▸ **Text provided**:
----------------------------------------

Examples of the silazane compound include dimethyldisilazane, trimethyldisilazane, tetramethyldisilazane, pentamethyldisilazane, and hexamethyldisilazane.

Examples of the silicone oil include silicone oils such as dimethylpolysiloxane, diphenylpolysiloxane, and phenylmethylpolysiloxane; and reactive silicone oils such as amino-modified polysiloxane, epoxy-modified polysiloxane, carboxyl-modified polysiloxane, carbinol-modified polysiloxane, fluorine-modified polysiloxane, methacryl-modified polysiloxane, mercapto-modified polysiloxane, and phenol-modified polysiloxane.

The amount of the silicon-containing organic compound used for the surface treatment is preferably 1 part by mass or more and 50 parts by mass or less, more preferably 5 parts by mass or more and 40 parts by mass or less, still more preferably 5 parts by mass or more and 30 parts by mass or less per 100 parts by mass of metal titanate particles.

The external addition amount of metal titanate particles is preferably 0.01 mass % or more and 5 mass % or less, more preferably 0.01 mass % or more and 2.0 mass % or less with respect to the toner particles.

Here, a well-known method can be adopted as a method of producing metal titanate particles. As an example, a method of producing strontium titanate particles will be described.

Strontium titanate particles are produced by, for example, adding an alkaline aqueous solution to a liquid mixture of a titanium oxide source and a strontium source, reacting them and promoting granulation, and then performing an acid treatment. Thereafter, if necessary, strontium titanate particles are hydrophobized.

In this production method, the particle diameter of a titanium compound is controlled by the mixing ratio of the titanium oxide source and the strontium source, the concentration of the titanium oxide source at the initial stage of the reaction, the temperature and the addition rate at the time of adding the alkaline aqueous solution, and the like.

Granulation Step

In the method of producing strontium titanate particles, the mixing ratio of the titanium oxide source and the strontium source is preferably 0.9 or more and 1.4 or less, more preferably 1.05 or more and 1.20 or less in terms of the SrO/TiO2 molar ratio. The concentration of the titanium oxide source as TiO2 in the initial stage of the reaction is preferably 0.05 mol/L or more and 1.3 mol/L or less, more preferably 0.5 mol/L or more and 1.0 mol/L or less.

When the dopant source is added to the liquid mixture of the titanium oxide source and the strontium source, a metal oxide is applied as the dopant source.

----------------------------------------

▸ **Source data**:
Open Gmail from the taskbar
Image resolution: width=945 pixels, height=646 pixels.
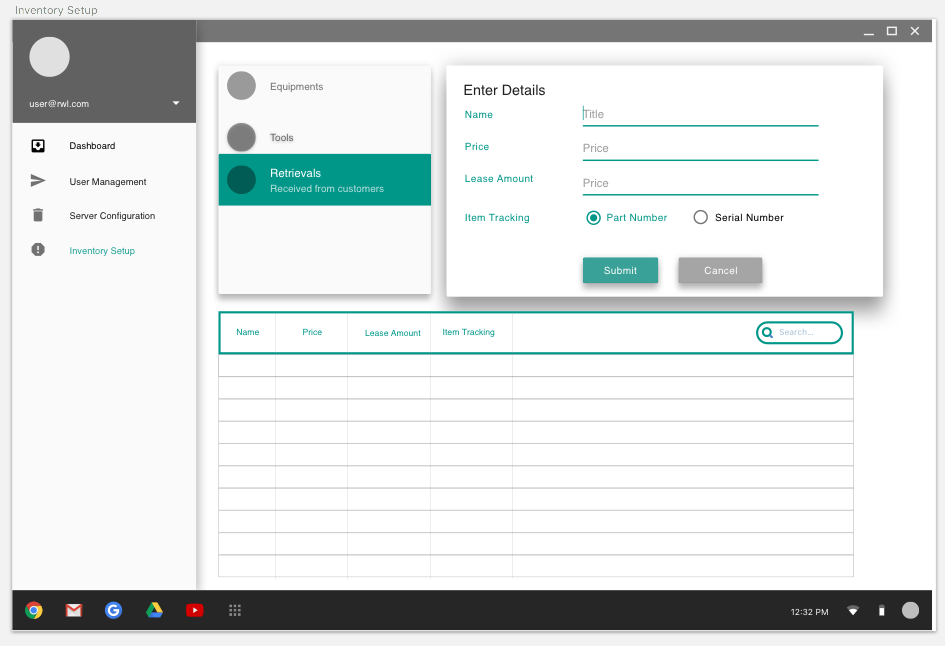point(74,610)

----------------------------------------

In the text on metal titanate particles, copy out word for word everything from "When the dopant" down to "the dopant source.".

▸ **Written reply**:
When the dopant source is added to the liquid mixture of the titanium oxide source and the strontium source, a metal oxide is applied as the dopant source.